Conseguenze che devo accettare e di cui devo farmi carico. Da quelle più semplici, il nome che voglio utilizzare, la grafica, il creare profili, magari un sito. A quelle più impegnative. L’interfacciarmi con chi organizza concerti per poter suonare, ad esempio. In un unica frase il famoso do it by yourself. E questo comprende anche il modo con il quale decido di far conoscere la mia musica, la mia arte. È impensabile incidere un disco, fare sacrifici, investire tempo e denaro per poi lasciarlo li.

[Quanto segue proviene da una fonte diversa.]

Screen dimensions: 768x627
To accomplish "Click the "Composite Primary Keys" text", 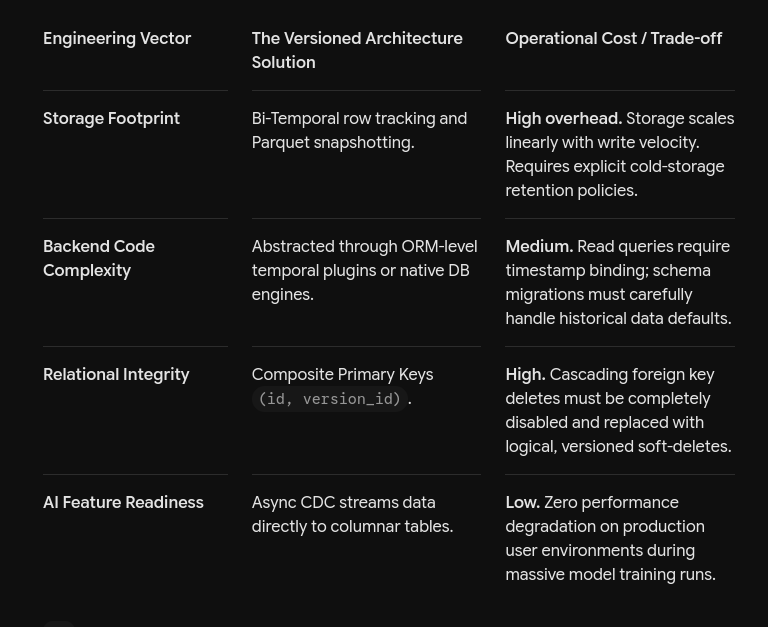I will 342,374.
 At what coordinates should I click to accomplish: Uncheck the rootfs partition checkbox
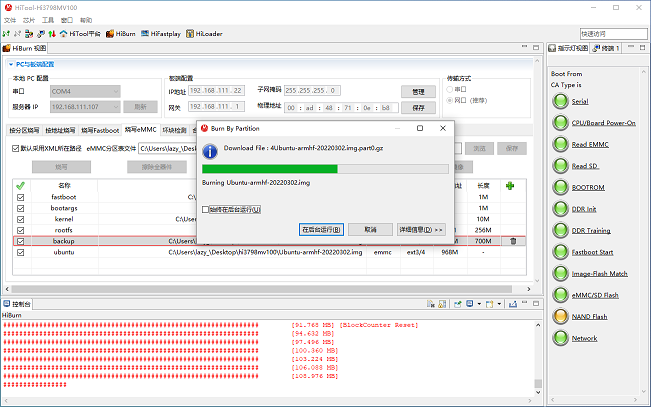[20, 229]
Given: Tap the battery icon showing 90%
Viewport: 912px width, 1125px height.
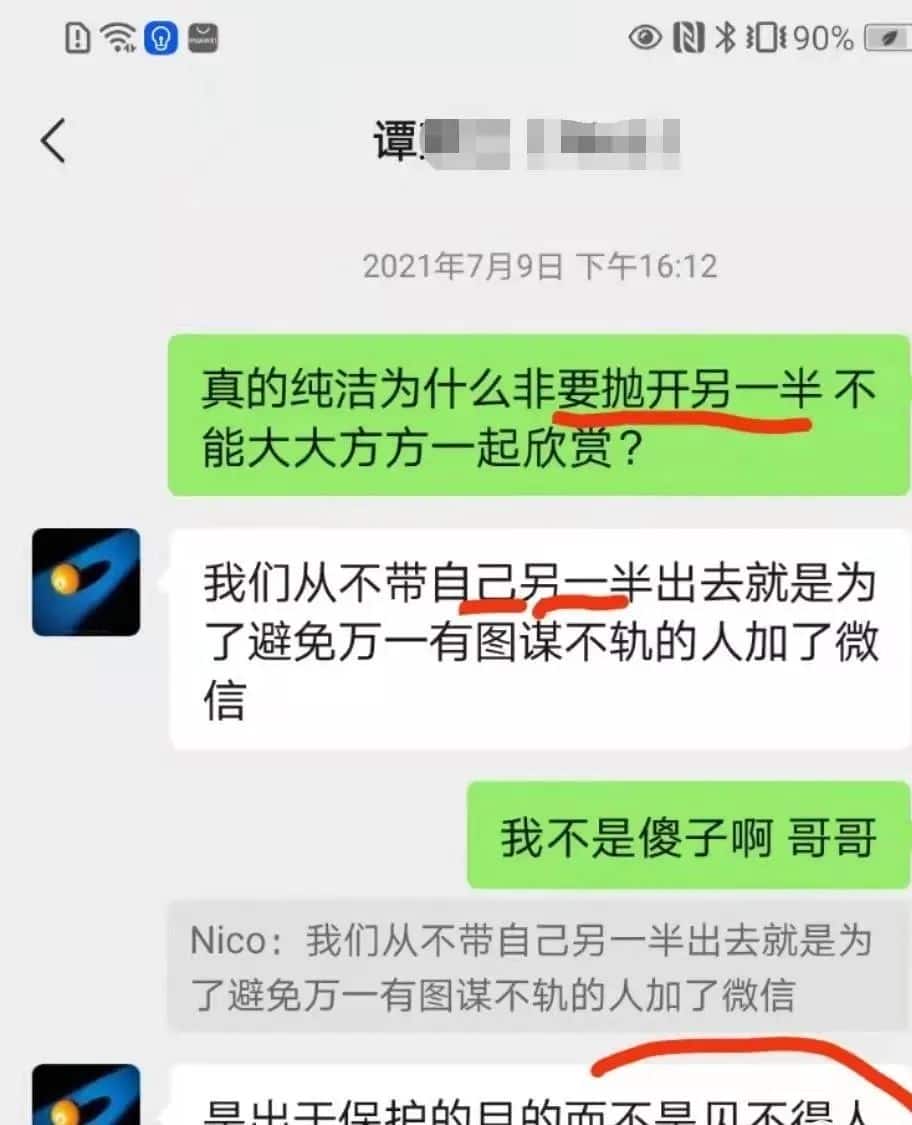Looking at the screenshot, I should tap(888, 38).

Non credo esista nessuno al mondo che faccia arte per tenersela nel cassetto. Assodato ciò, devo fare i conti con queste conseguenze. Devo decidere quanto tempo dedicare a tali incombenze. Certo, in base alle mie possibilità. Ma devo farlo. Mi trovo in un mondo popolato da moltissime persone come me. Da miriadi di band e artisti che producono lavori di diverso tipo e alto livello. Come posso pensare di farmi notare se sto fermo? Secondo quale logica posso pensare che il locale tal dei tali o il tal altro organizzatore di concerti mi debba venire a bussare alla porta per farmi suonare?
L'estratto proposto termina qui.